Dataset rows:
--

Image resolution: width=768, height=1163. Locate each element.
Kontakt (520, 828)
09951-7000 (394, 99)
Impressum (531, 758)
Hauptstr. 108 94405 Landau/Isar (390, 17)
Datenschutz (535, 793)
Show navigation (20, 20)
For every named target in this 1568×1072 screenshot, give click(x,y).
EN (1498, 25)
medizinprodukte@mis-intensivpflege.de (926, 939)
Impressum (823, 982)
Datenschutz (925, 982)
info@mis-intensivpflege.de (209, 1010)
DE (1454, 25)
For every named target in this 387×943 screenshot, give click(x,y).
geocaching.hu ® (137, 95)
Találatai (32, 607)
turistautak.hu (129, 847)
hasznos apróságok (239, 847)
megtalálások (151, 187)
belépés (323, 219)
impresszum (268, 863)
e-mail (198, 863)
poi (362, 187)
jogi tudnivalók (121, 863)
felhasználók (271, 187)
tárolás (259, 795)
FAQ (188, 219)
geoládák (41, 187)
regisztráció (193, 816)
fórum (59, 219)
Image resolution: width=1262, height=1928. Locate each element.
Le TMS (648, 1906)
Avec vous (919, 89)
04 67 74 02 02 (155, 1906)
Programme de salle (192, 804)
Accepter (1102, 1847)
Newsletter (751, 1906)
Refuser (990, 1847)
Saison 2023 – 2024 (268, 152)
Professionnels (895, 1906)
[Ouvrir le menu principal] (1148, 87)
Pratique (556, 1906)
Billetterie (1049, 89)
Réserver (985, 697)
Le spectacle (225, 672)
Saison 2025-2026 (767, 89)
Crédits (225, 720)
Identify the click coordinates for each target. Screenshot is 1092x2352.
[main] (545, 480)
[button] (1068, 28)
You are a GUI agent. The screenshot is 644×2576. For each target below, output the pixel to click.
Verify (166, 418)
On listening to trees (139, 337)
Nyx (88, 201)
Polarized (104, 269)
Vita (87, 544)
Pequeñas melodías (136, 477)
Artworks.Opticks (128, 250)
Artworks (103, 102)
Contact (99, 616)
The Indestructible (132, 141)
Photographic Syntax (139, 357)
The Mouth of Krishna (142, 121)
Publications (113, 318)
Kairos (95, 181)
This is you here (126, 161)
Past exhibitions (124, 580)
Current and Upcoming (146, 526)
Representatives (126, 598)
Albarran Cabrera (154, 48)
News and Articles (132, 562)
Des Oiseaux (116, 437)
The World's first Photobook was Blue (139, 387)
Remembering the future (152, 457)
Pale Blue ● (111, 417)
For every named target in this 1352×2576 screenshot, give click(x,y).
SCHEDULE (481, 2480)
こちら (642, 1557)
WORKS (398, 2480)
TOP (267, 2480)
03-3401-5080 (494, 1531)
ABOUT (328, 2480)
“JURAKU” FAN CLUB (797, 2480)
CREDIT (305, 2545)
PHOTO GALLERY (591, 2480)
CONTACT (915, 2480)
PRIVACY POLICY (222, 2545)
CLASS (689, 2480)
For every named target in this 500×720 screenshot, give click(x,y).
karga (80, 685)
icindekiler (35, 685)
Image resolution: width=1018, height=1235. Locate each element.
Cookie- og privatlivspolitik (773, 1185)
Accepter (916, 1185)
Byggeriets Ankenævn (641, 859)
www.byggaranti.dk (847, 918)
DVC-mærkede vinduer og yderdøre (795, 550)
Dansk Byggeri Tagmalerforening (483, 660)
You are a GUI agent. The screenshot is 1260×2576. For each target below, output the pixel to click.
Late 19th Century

--

Goal
Reproduce every line of the data above without changing a single character.

Result
Image resolution: width=768, height=1163. Locate each element.
Kontakt (520, 828)
09951-7000 (394, 99)
Impressum (531, 758)
Hauptstr. 108 94405 Landau/Isar (390, 17)
Datenschutz (535, 793)
Show navigation (20, 20)
For every named target in this 1568×1072 screenshot, give click(x,y).
EN (1498, 25)
medizinprodukte@mis-intensivpflege.de (926, 939)
Impressum (823, 982)
Datenschutz (925, 982)
info@mis-intensivpflege.de (209, 1010)
DE (1454, 25)
For every named target in this 387×943 screenshot, give click(x,y).
geocaching.hu ® (137, 95)
Találatai (32, 607)
turistautak.hu (129, 847)
hasznos apróságok (239, 847)
megtalálások (151, 187)
belépés (323, 219)
impresszum (268, 863)
e-mail (198, 863)
poi (362, 187)
jogi tudnivalók (121, 863)
felhasználók (271, 187)
tárolás (259, 795)
FAQ (188, 219)
geoládák (41, 187)
regisztráció (193, 816)
fórum (59, 219)
Image resolution: width=1262, height=1928. Locate each element.
Le TMS (648, 1906)
Avec vous (919, 89)
04 67 74 02 02 (155, 1906)
Programme de salle (192, 804)
Accepter (1102, 1847)
Newsletter (751, 1906)
Refuser (990, 1847)
Saison 2023 – 2024 (268, 152)
Professionnels (895, 1906)
[Ouvrir le menu principal] (1148, 87)
Pratique (556, 1906)
Billetterie (1049, 89)
Réserver (985, 697)
Le spectacle (225, 672)
Saison 2025-2026 (767, 89)
Crédits (225, 720)
Identify the click coordinates for each target. Screenshot is 1092x2352.
[main] (545, 480)
[button] (1068, 28)
You are a GUI agent. The screenshot is 644×2576. For each target below, output the pixel to click.
Verify (166, 418)
On listening to trees (139, 337)
Nyx (88, 201)
Polarized (104, 269)
Vita (87, 544)
Pequeñas melodías (136, 477)
Artworks.Opticks (128, 250)
Artworks (103, 102)
Contact (99, 616)
The Indestructible (132, 141)
Photographic Syntax (139, 357)
The Mouth of Krishna (142, 121)
Publications (113, 318)
Kairos (95, 181)
This is you here (126, 161)
Past exhibitions (124, 580)
Current and Upcoming (146, 526)
Representatives (126, 598)
Albarran Cabrera (154, 48)
News and Articles (132, 562)
Des Oiseaux (116, 437)
The World's first Photobook was Blue (139, 387)
Remembering the future (152, 457)
Pale Blue ● (111, 417)
For every named target in this 1352×2576 screenshot, give click(x,y).
SCHEDULE (481, 2480)
こちら (642, 1557)
WORKS (398, 2480)
TOP (267, 2480)
03-3401-5080 (494, 1531)
ABOUT (328, 2480)
“JURAKU” FAN CLUB (797, 2480)
CREDIT (305, 2545)
PHOTO GALLERY (591, 2480)
CONTACT (915, 2480)
PRIVACY POLICY (222, 2545)
CLASS (689, 2480)
For every named target in this 500×720 screenshot, give click(x,y).
karga (80, 685)
icindekiler (35, 685)
Image resolution: width=1018, height=1235. Locate each element.
Cookie- og privatlivspolitik (773, 1185)
Accepter (916, 1185)
Byggeriets Ankenævn (641, 859)
www.byggaranti.dk (847, 918)
DVC-mærkede vinduer og yderdøre (795, 550)
Dansk Byggeri Tagmalerforening (483, 660)
You are a GUI agent. The screenshot is 1260×2576. For each target below, output the pixel to click.
Late 19th Century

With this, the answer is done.